My interest in Christ’s Passion began when I was in the fifth grade. I read a book, A Doctor at Calvary by Pierre Barbet, which had a lasting impact on my life.  It influenced me to become a physician and ultimately a surgeon. Dr. Barbet was a French surgeon who committed himself to a lifelong, detailed study of the Crucifixion.  He was particularly interested in the Shroud of Turin, the linen cloth believed to be Christ’s burial cloth. Although the authenticity of the Shroud is often questioned, I personally believe that it contains exquisite detail about Our Lord’s passion which could not be fabricated.  I will refer to it later in this monograph. Dr Barbet performed extensive research on cadavers to help us to better understand the medical aspects of a Crucifixion.  He published his definitive book in 1953 which has become the primary reference source on the subject. 
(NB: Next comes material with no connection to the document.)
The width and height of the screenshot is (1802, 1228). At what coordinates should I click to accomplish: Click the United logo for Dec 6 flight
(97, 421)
Today, I will focus on the Lord’s Passion at the hands of the Jews and the Romans, "seen through the eyes of a surgeon".  I hope to re-awaken in each of us a magnificent sense of awe, as we study intensely the almost indescribable suffering Jesus chose to endure to secure redemption for humanity.
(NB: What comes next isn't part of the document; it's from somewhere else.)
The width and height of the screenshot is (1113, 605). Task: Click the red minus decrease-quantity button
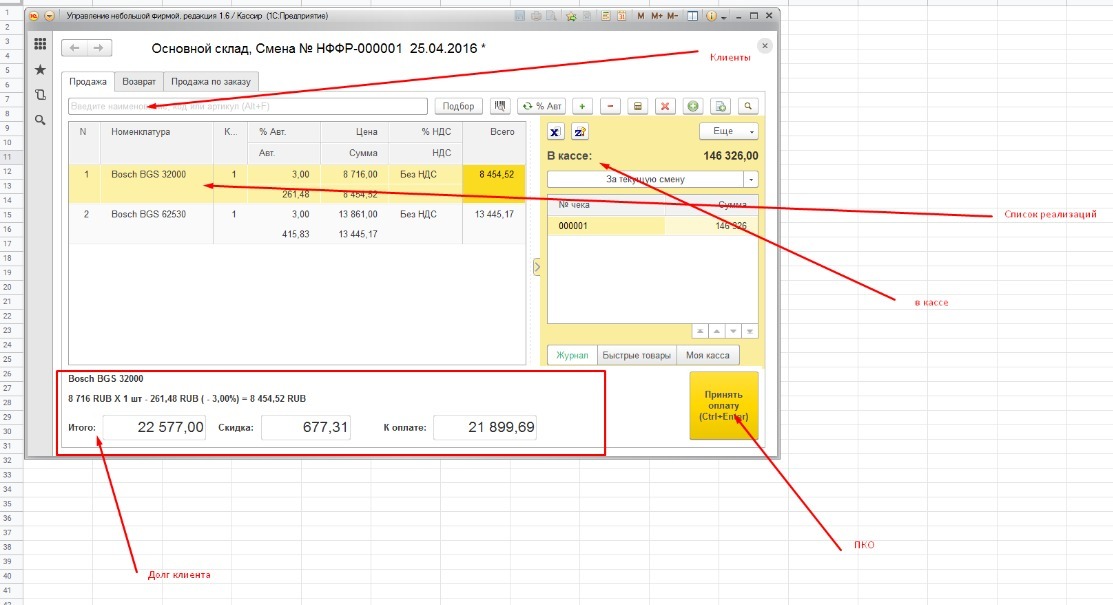611,106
Crucifixion was developed in Persia, an area which now makes up Iraq and Iran.  The Romans adopted the practice of Crucifixion 600 years before the birth of Christ; they developed a high degree of efficiency and skill at performing this consummate means of torture and death.  The technique was modified and improved in order to create a controlled, exquisitely painful and disgusting method of execution.  The Romans made the victim of Crucifixion a public spectacle for all to see. Although we believe that Christ died on the cross after 3 hours, there are records of criminals hanging for as long as 3 days. They fell prey to insects and birds.  Their bodies would be devoured by wild animals before or after death occurred; many were never buried.  This form of capital punishment shows us the sadistic cruelty of the rulers, in controlling the masses; it provided a strong message to the citizens to remain submissive to the order of Rome. 
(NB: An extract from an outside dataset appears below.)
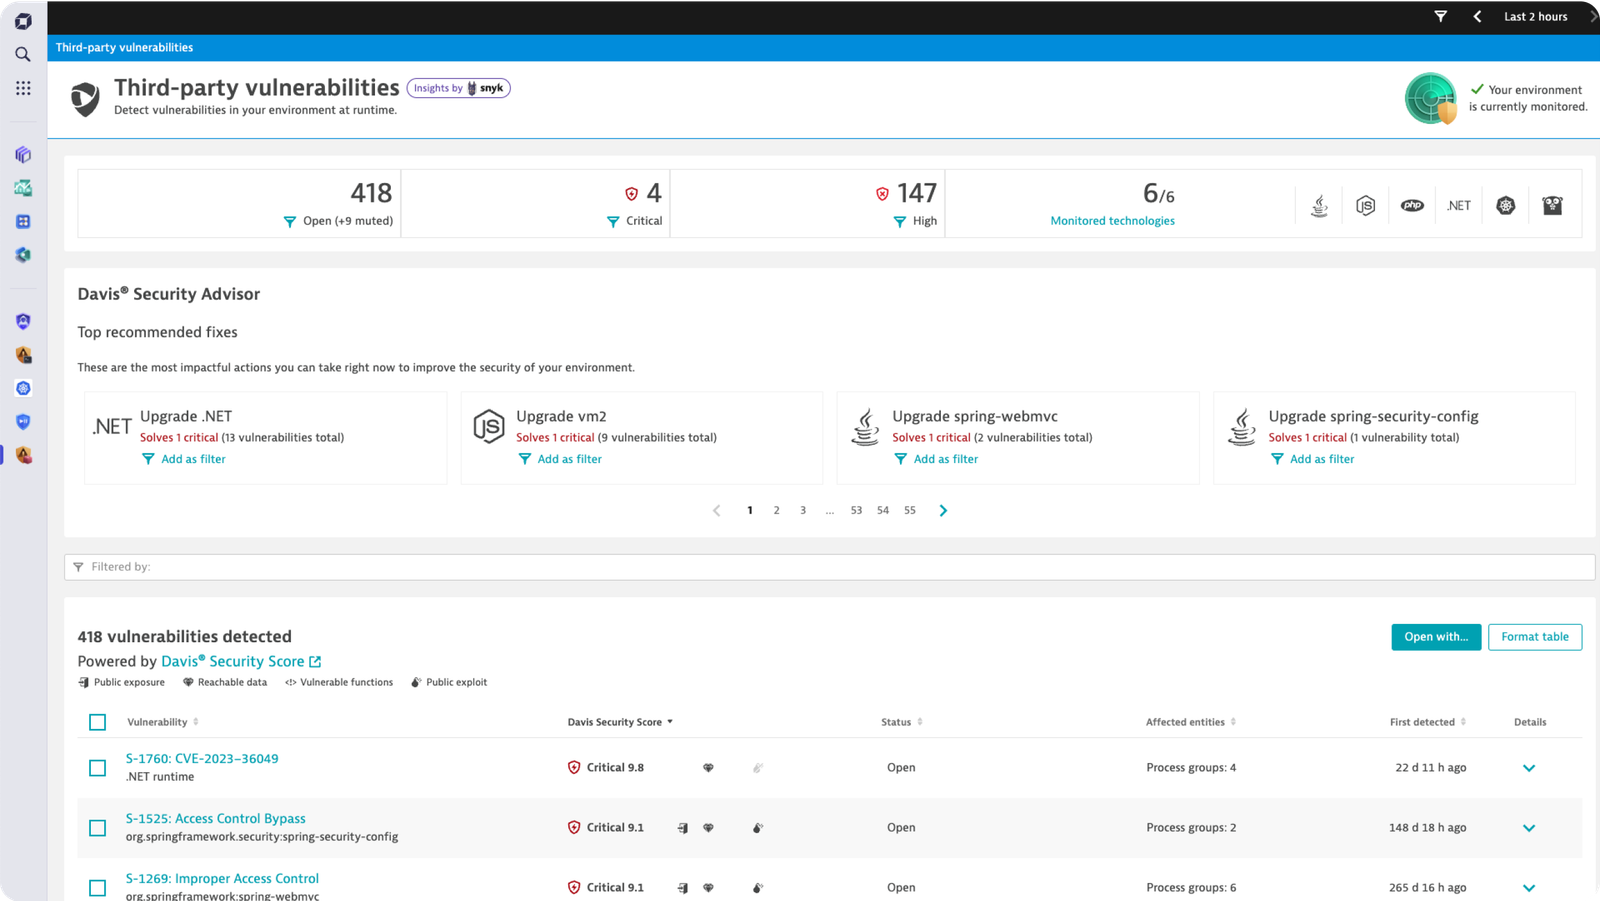This screenshot has height=901, width=1600.
Task: Select the S-1760 CVE-2023-36049 row checkbox
Action: pyautogui.click(x=97, y=768)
Investigation of writings from around the time of Christ, and archeological discoveries suggest that Christ was not crucified on a cross shaped like the small letter “t,” but rather on a Tau cross shaped like a capital “T.” The cross consisted of 2 components, the stipes and the patibulum.   The stipes (the vertical component of the cross) was permanently implanted in the ground.  The patibulum (or horizontal piece) was the only component carried by the victim.  The stipes was inserted through a hole in the patibulum in a mortise joint after the victim was affixed to the patibulum.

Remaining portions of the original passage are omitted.